You want unbridled torture? I ran across this passage from Solzhenitsyn describing only some of the techniques practiced by the Stalinists in Russia:
In the intellectuals in the plays of Chekhov who spent all their time guessing what would happen in twenty, thirty, or forty years had been told that in forty years interrogation by torture would be practiced in Russia; that prisoners would have their skulls squeezed with iron rings; that a human being would be lowered into an acid bath; that they would be trussed up naked to be bitten by ants and bedbugs; that a ramrod heated over a primus stove would be thrust up their anal canal (“the secret brand”); that a man’s genitals would be slowly crushed beneath the toe of a jackboot; and that, in the luckiest possible circumstances, prisoners would be tortured by being kept from sleeping for a week, by thirst, and by being beaten to a bloody pulp, not one of Chekhov’s plays would have gotten to its end because all the heroes would have gone off to the insane asylum.
In our American drama, it’s not the detainees but the media who’ve gone off to the insane asylum, whence they submit their turgid editorials about how America lost her values at Guantanomo but might regain them if we accept queer marriages.

That's when I have to keep reminding myself, these are the people who’ve had forty years to define when human life begins and still haven’t gotten started, or who bled barrels of ink about a “Duke rape case” where there was no rape, and about the lynching victims know as the “Jena Six” who not only weren’t lynched, but committed attempted murder against a kid they didn’t know because he was white.
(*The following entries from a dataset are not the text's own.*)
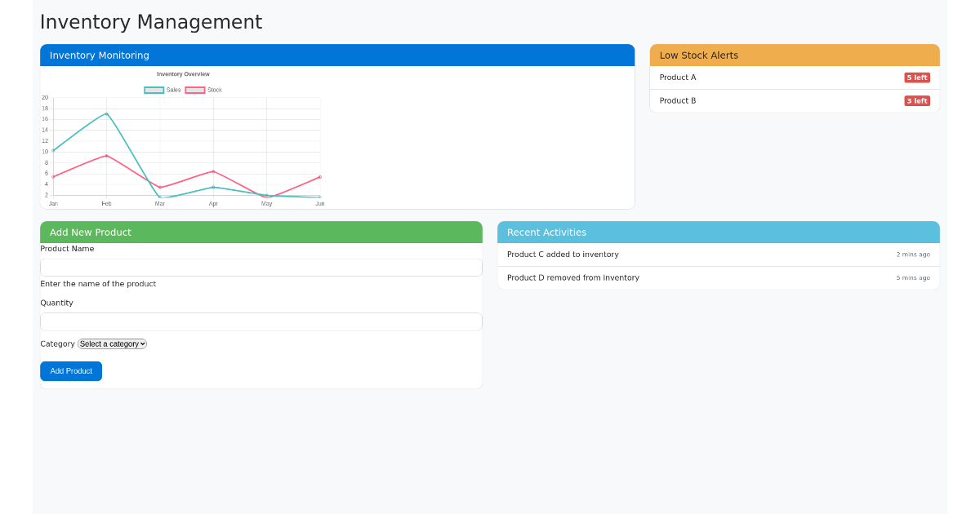Open the Inventory Management page title
The width and height of the screenshot is (980, 514).
click(x=151, y=22)
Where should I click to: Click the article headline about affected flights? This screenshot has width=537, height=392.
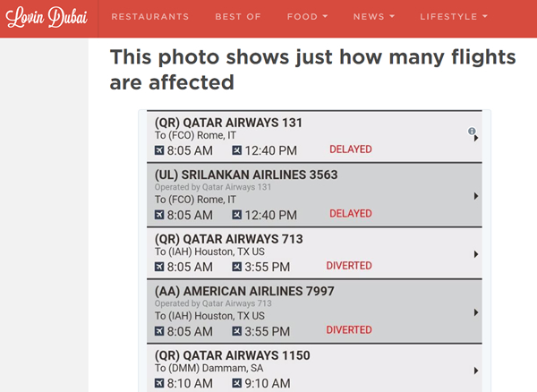tap(312, 70)
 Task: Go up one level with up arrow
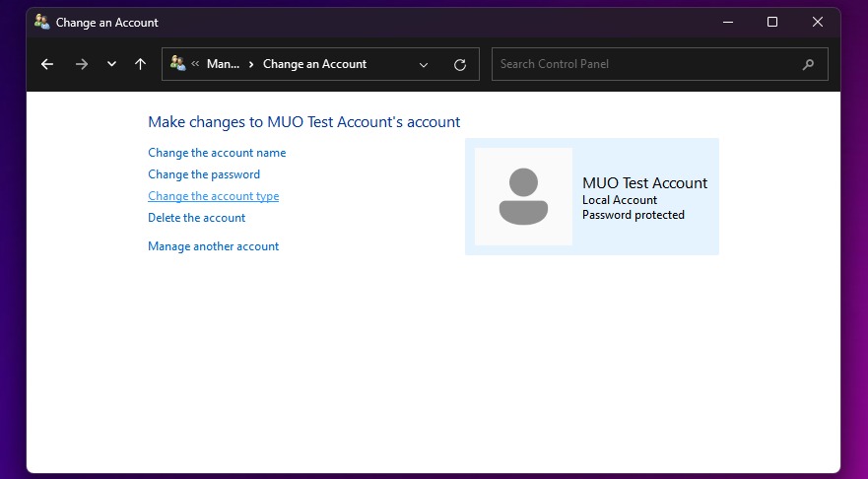141,64
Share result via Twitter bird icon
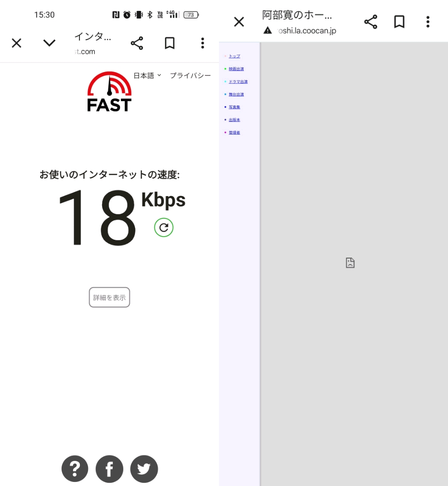The height and width of the screenshot is (486, 448). 144,469
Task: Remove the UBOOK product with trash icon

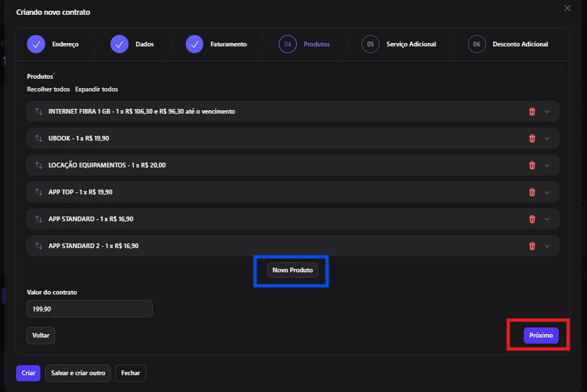Action: [532, 139]
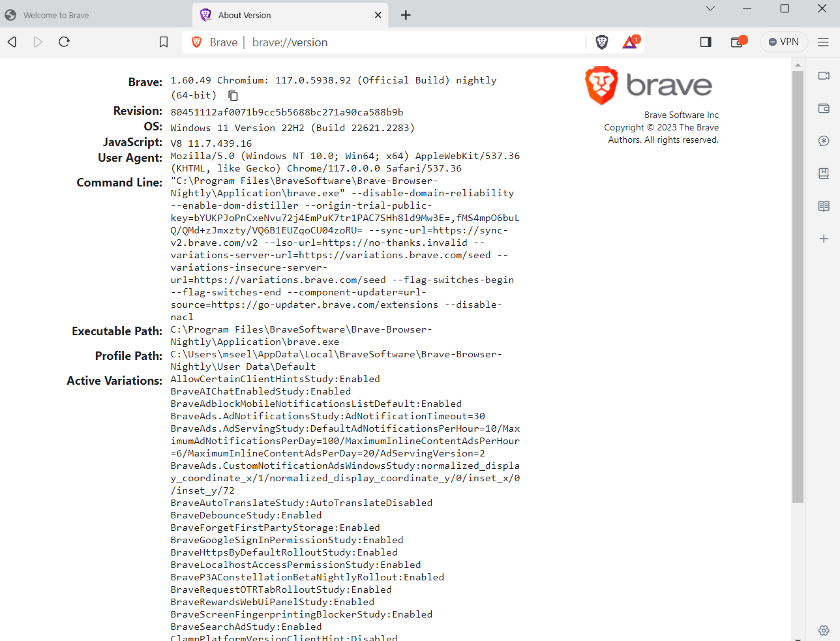Add a new item to the sidebar
Image resolution: width=840 pixels, height=641 pixels.
[x=824, y=239]
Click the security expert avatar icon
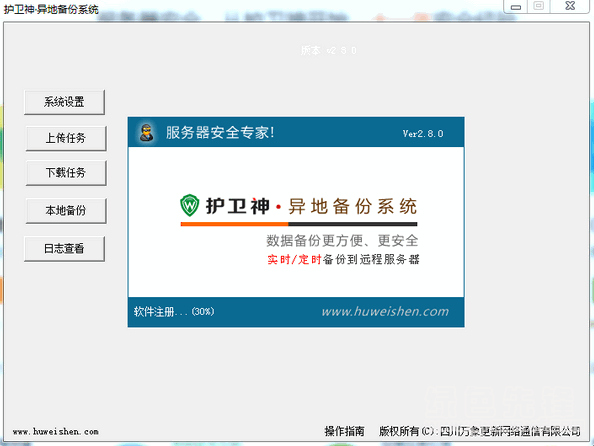The width and height of the screenshot is (594, 446). [147, 133]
I’m not one of those guys trying to suggest that the enhanced interrogation techniques aren’t horrible, even brutal. I don’t care for Hannity trying to minimize waterboarding by offering to submit to it for charity. There’s no question these techniques are tough examples of the use of force against known enemies. Still, considering that other examples of the use of force include being shot dead by a Marine rifle squad or getting a cruise missile down your chimney, I have to say KSM and his fellow waterboarding alumni got off pretty easy.

The only question is whether or not the enhanced techniques are unlawful torture. And as usual the media has left that question in the dust in their stampede for the higher ground from which they’ll sermonize the rest of us. And answering that question for a concerned CIA was the whole purpose behind drafting the interrogation memos. The hell of it is the only guys in the country who actually made the effort to answer the critical question whether or not these techniques were torture or not--I’m talking about the Office of Legal Counsel attorneys--now have the cloud of prosecution hanging over them.

Meanwhile, moral paraplegics like Dickerson and Maureen Dowd and hundreds of others get to throw around expressions like “torture” and “broke the law” as if they’ve actually defined those terms--which they haven’t, and dare not.

Which is why they want Dick Cheney to shut up.

Fortunately, he's got eight years of shutting up to make up for.